Ces travailleurs du déchet enchaînent 90 contrats précaires pour Sepur

par Adèle Cailleteau

Spécialisée dans la collecte de déchets, la société Sepur est accusée de recourir illégalement au travail intérimaire, alors que 250 collectivités font appel à ses services. Attachée à sa réputation, l’entreprise a engagé des procédures-bâillons.

Il a été équipier de collecte – celles et ceux qui se tiennent à l’arrière des camions-bennes pour ramasser les poubelles – puis chauffeur. En un an et demi, il a enchaîné 56 contrats de travail pour collecter les déchets de la communauté de communes du Val d’Amboise (Indre-et-Loire).

Car D. J. n’a jamais été embauché en CDI, mais toujours employé comme intérimaire, entre mars 2022 et novembre 2023 au sein d’une société de collecte, de gestion et de tri des déchets, Sepur. Une entreprise qui figure pourtant parmi les leaders du secteur, avec plus d’un millier de communes et plusieurs millions d’habitants desservis, et qui revendique « sa responsabilité sociale forte ».

Après des débuts chaotiques, où il doit rappeler à son employeur qu’il doit être payé, D. J. se rend progressivement compte qu’il ne perçoit pas les primes que touchent les salariés en CDI : versement du 13e mois, prime quand on est seul à l’arrière du camion, compensation pour le temps d’habillage et de déshabillage avant et après la prise de service, ainsi qu’un bonus « qualité sécurité » quand il n’y a aucune casse sur la tournée. Constater que toutes ces primes lui passaient sous le nez pendant des mois l’a fait « sortir du bois », explique-t-il, alors que son contrat n’est pas renouvelé. Il se décide à attaquer Sepur aux prud’hommes.

Après plusieurs mois de procédure, en décembre 2024, le conseil des prud’hommes de Bobigny (Seine-Saint-Denis) rend sa décision.

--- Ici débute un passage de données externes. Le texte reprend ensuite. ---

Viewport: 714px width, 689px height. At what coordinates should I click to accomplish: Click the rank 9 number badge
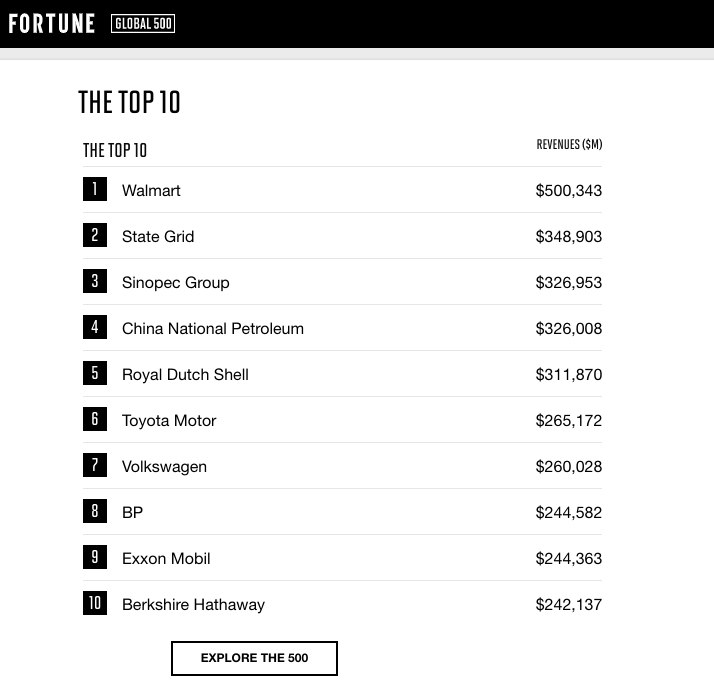[x=95, y=557]
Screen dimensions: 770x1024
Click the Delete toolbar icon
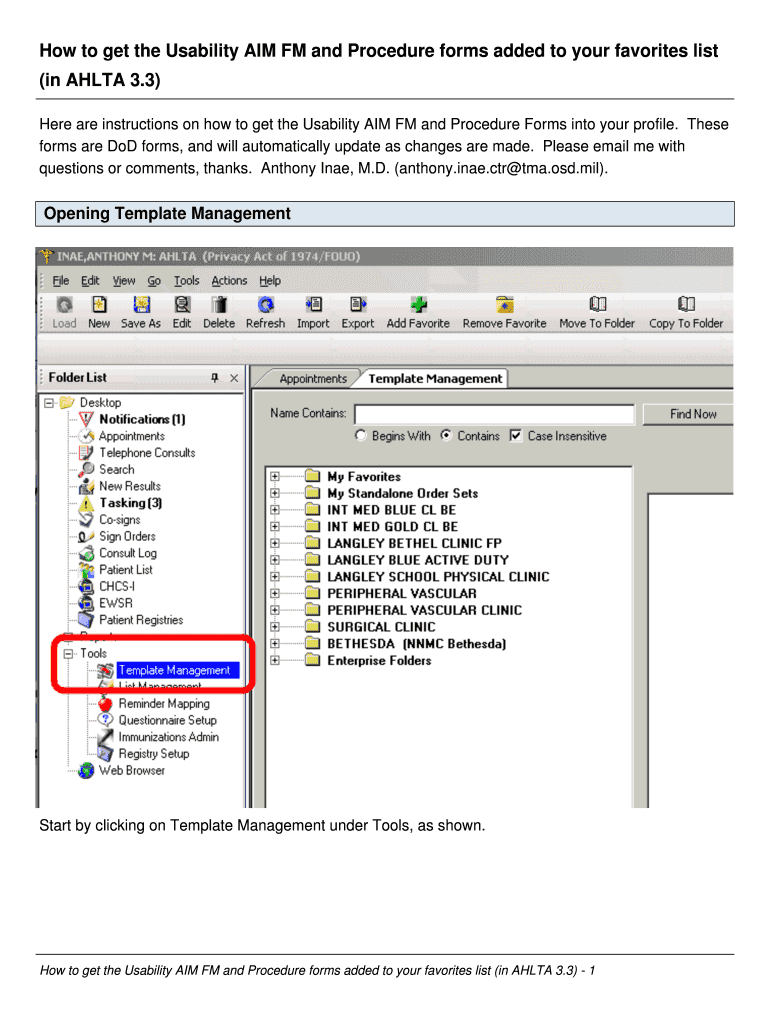(218, 305)
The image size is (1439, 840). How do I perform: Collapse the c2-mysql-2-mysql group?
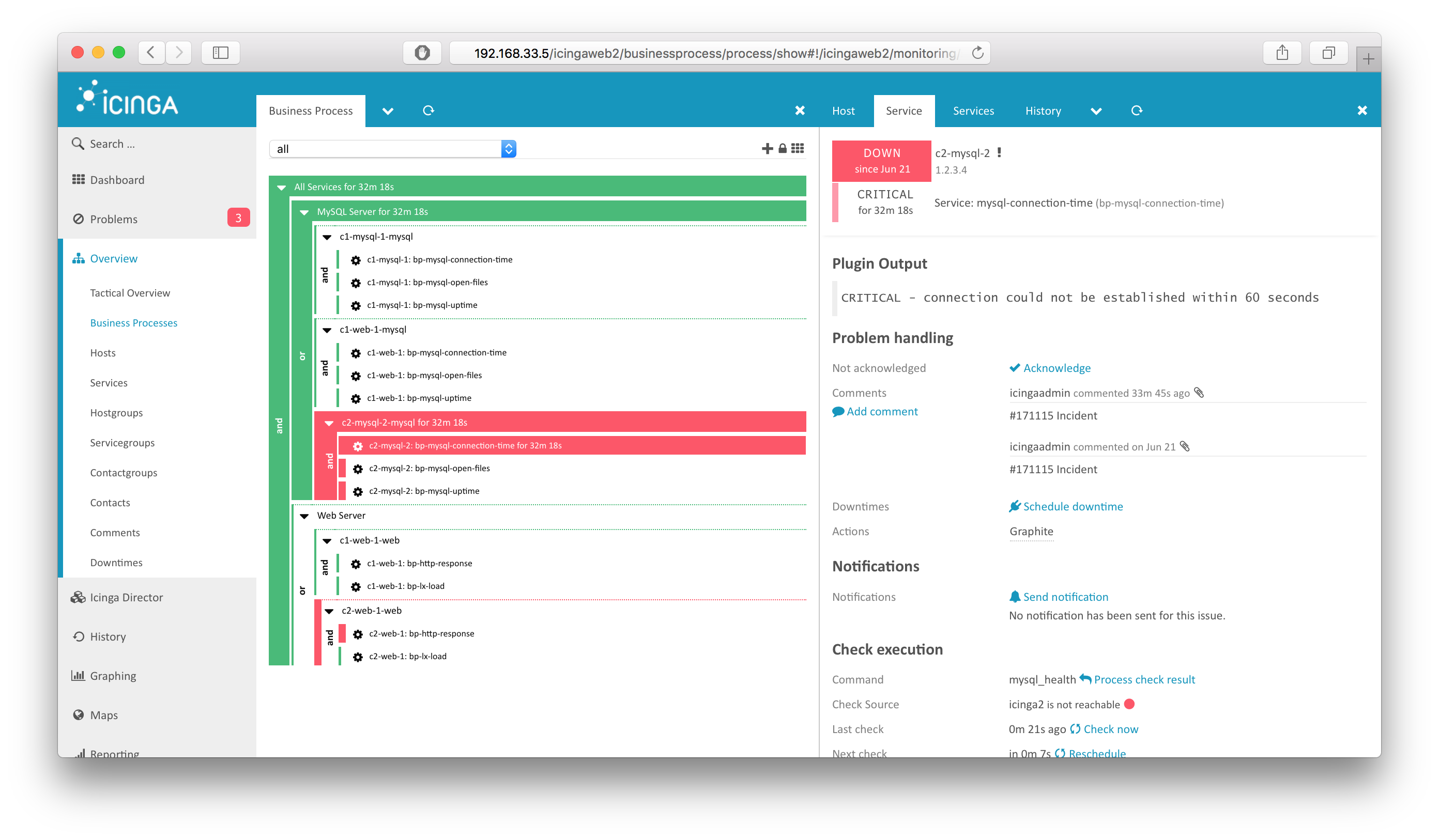[329, 422]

Les dizaines de contrats de travail qu’a cumulés D. J. sont requalifiés en CDI. Son licenciement est jugé sans cause réelle ni sérieuse. Les conseillers prud’homaux ordonnent ainsi à Sepur de verser au total plus de 20 000 euros à l’ancien chauffeur (l’entreprise pourrait faire appel de cette décision).

Il n’est pas le seul dans cette situation. Dans le sud de l’Île-de-France, Karim* a battu D. J. en nombre de contrats de travail, avec une succession de 92 contrats d’intérim pour la société Sepur de 2018 à 2022 ! Lui aussi s’est rendu compte qu’il ne touchait pas la prime « qualité sécurité », contrairement à ses collègues en CDI. Lui aussi a décidé de poursuivre la société Sepur aux prud’hommes.

« Ils m’auraient versé les 80 euros par mois, je n’aurais pas fait les démarches », assure-t-il aujourd’hui. Alors qu’il entame des démarches pour percevoir ses primes, son contrat n’est pas renouvelé. En septembre 2024, les conseillers prud’homaux de Longjumeau (Essonne) ont requalifié les 92 contrats d’intérim de Karim en un unique CDI, ont considéré que le licenciement était sans cause réelle ni sérieuse et ont condamné la société à lui verser plus de 21 000 euros.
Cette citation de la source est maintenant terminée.